## TASK DESCRIPTION
Copy out word for word the lines of the listing below, from the line holding "Image resolution: width=1210" through the end of the listing, both ends included. Leave out the pictures.

[Recorded data]
• • • • • • •

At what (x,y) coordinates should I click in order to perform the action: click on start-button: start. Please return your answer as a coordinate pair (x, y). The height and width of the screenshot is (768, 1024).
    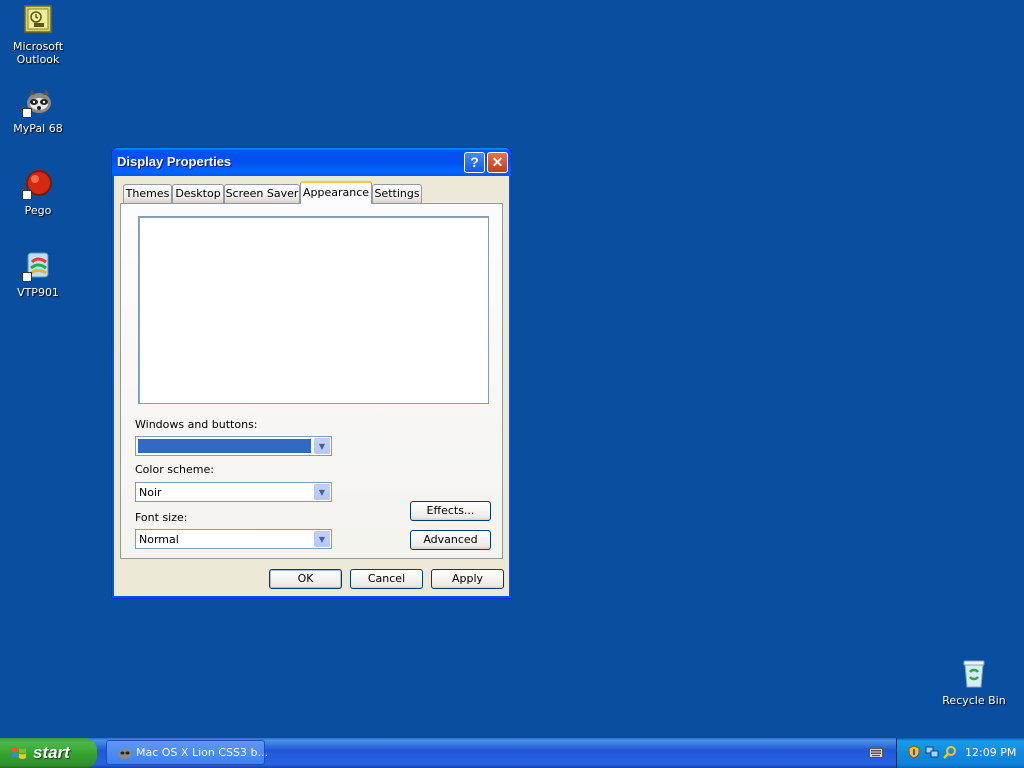
    Looking at the image, I should click on (48, 753).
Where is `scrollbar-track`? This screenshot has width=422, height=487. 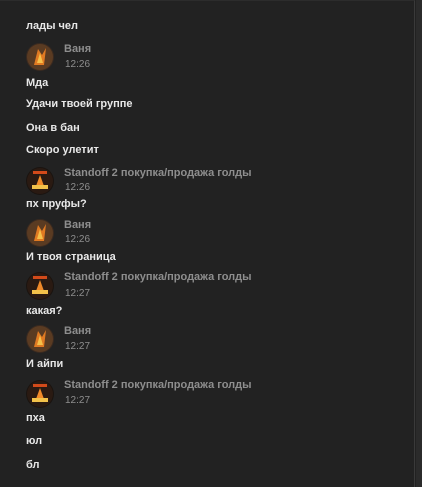 scrollbar-track is located at coordinates (419, 244).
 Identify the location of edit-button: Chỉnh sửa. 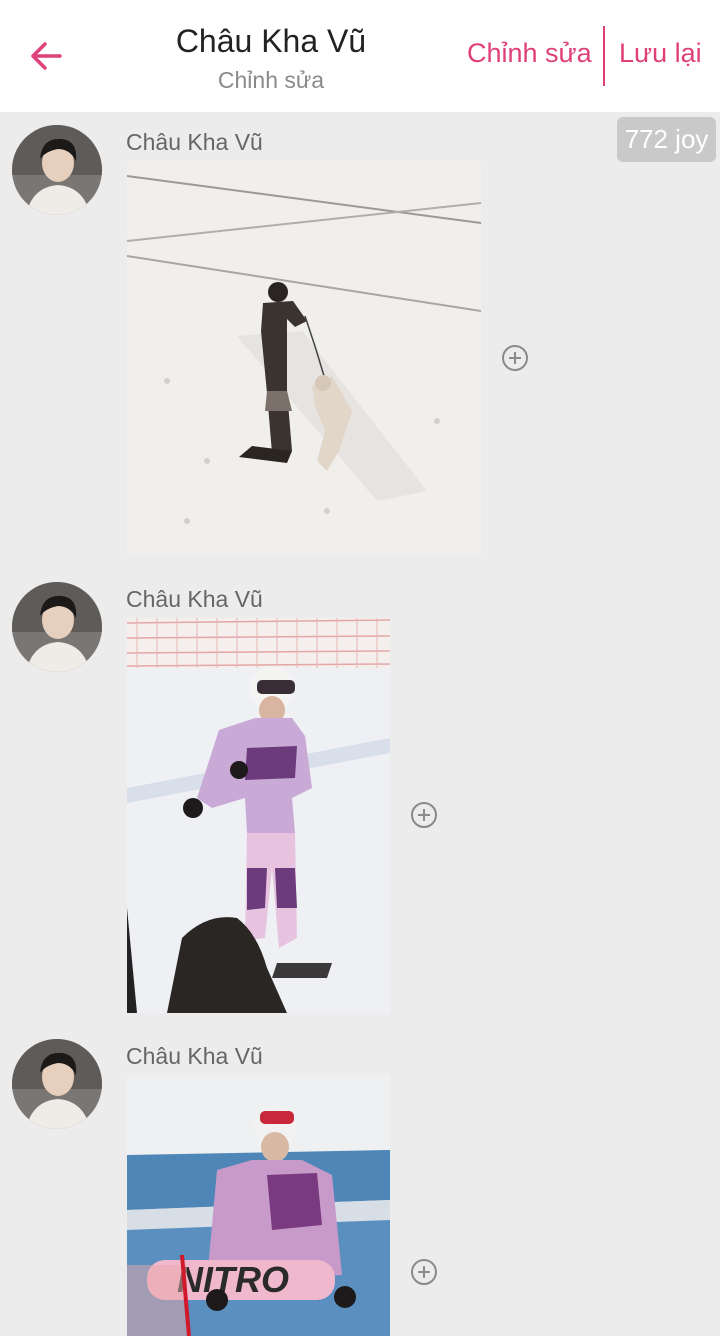
(530, 54).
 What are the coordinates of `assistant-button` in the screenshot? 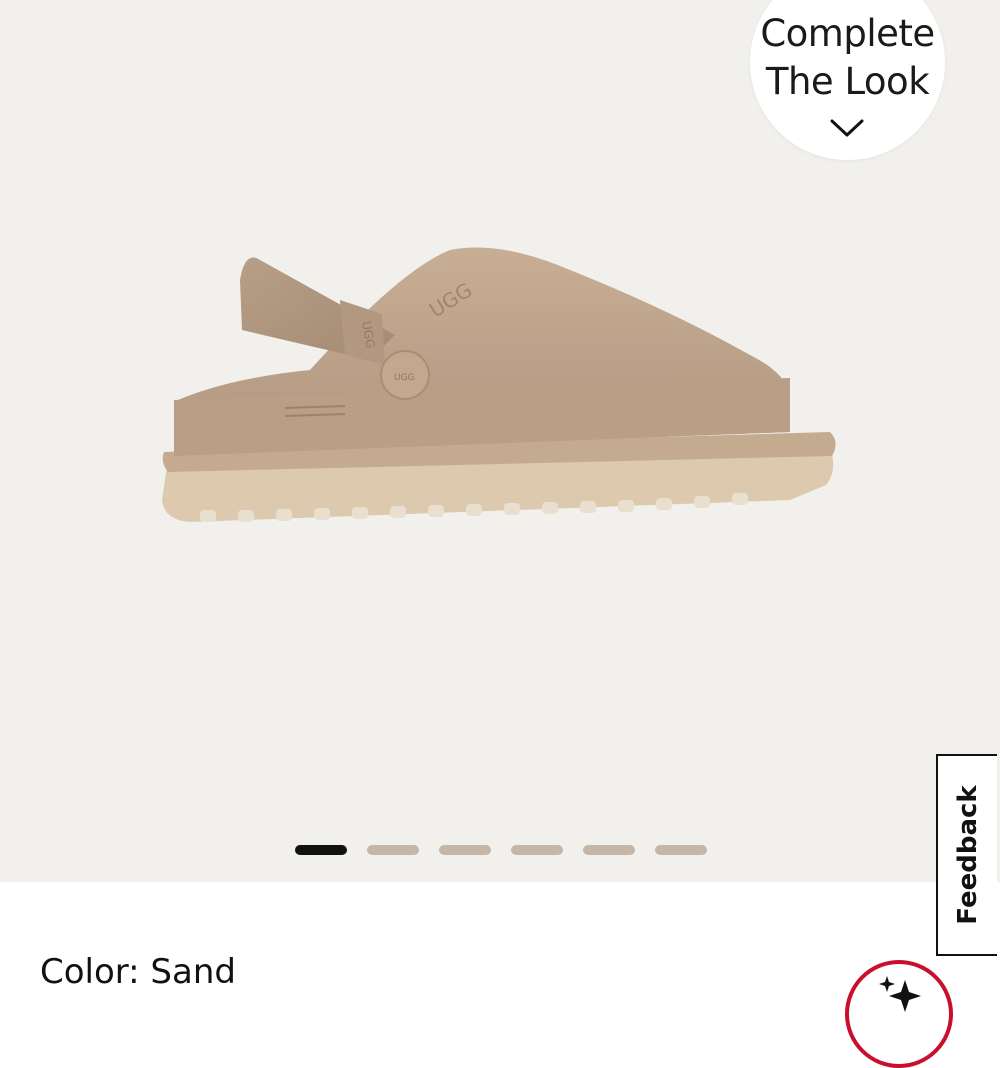 It's located at (899, 1014).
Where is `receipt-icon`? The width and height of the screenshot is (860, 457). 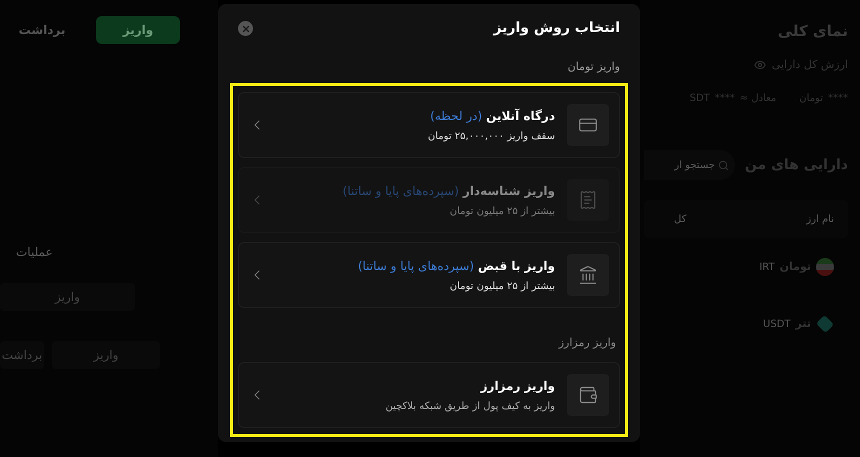
receipt-icon is located at coordinates (588, 200).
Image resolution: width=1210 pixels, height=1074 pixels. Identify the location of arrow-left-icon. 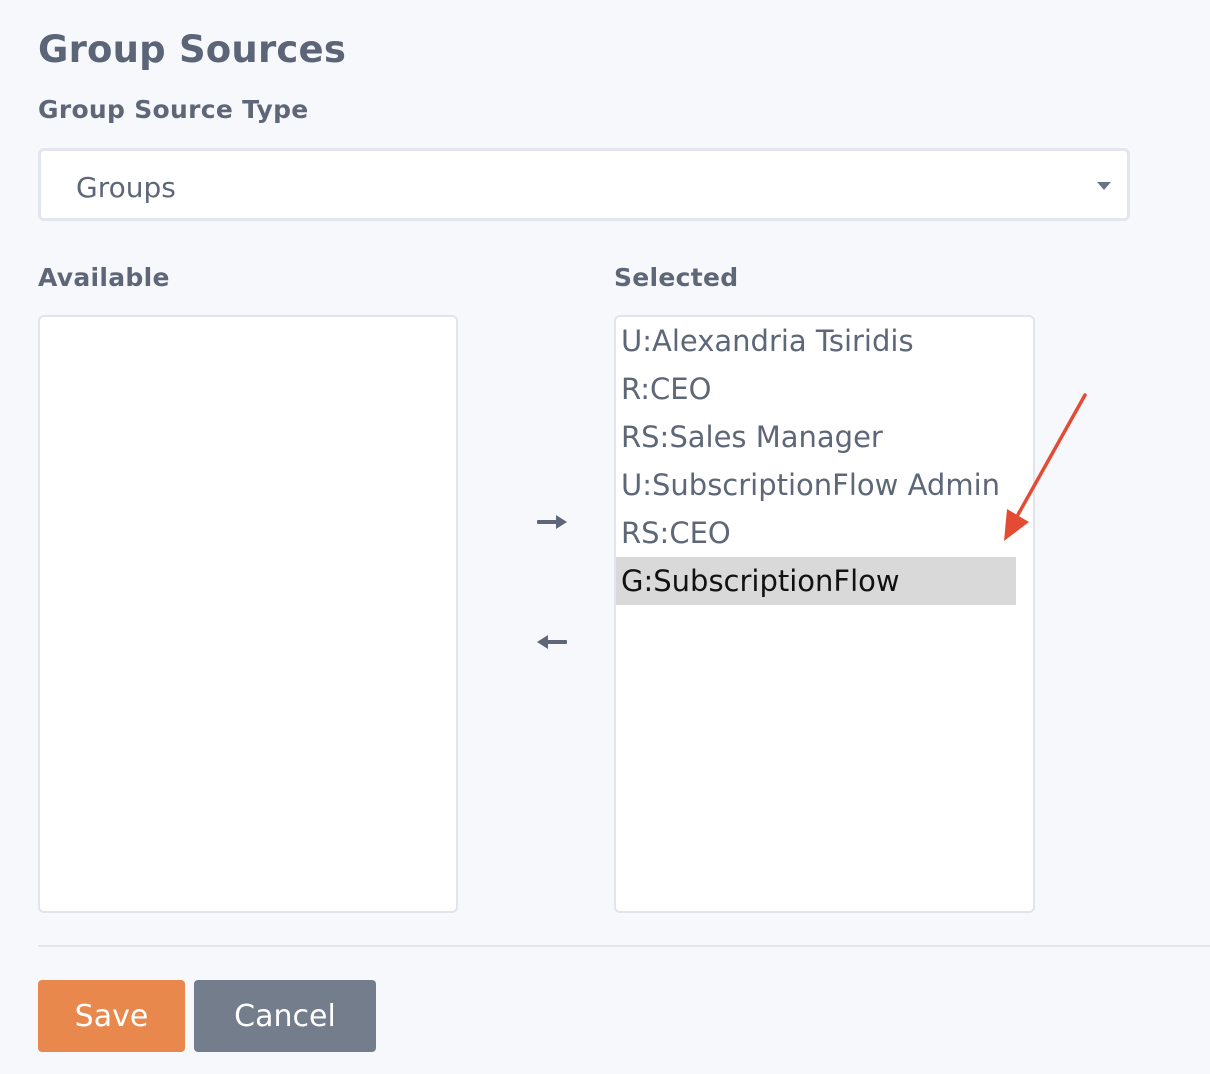
(552, 642).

• • • • • • •

## ANSWER TO THIS TASK
Image resolution: width=1210 pixels, height=1074 pixels. Identify the location of arrow-left-icon. 
(552, 642).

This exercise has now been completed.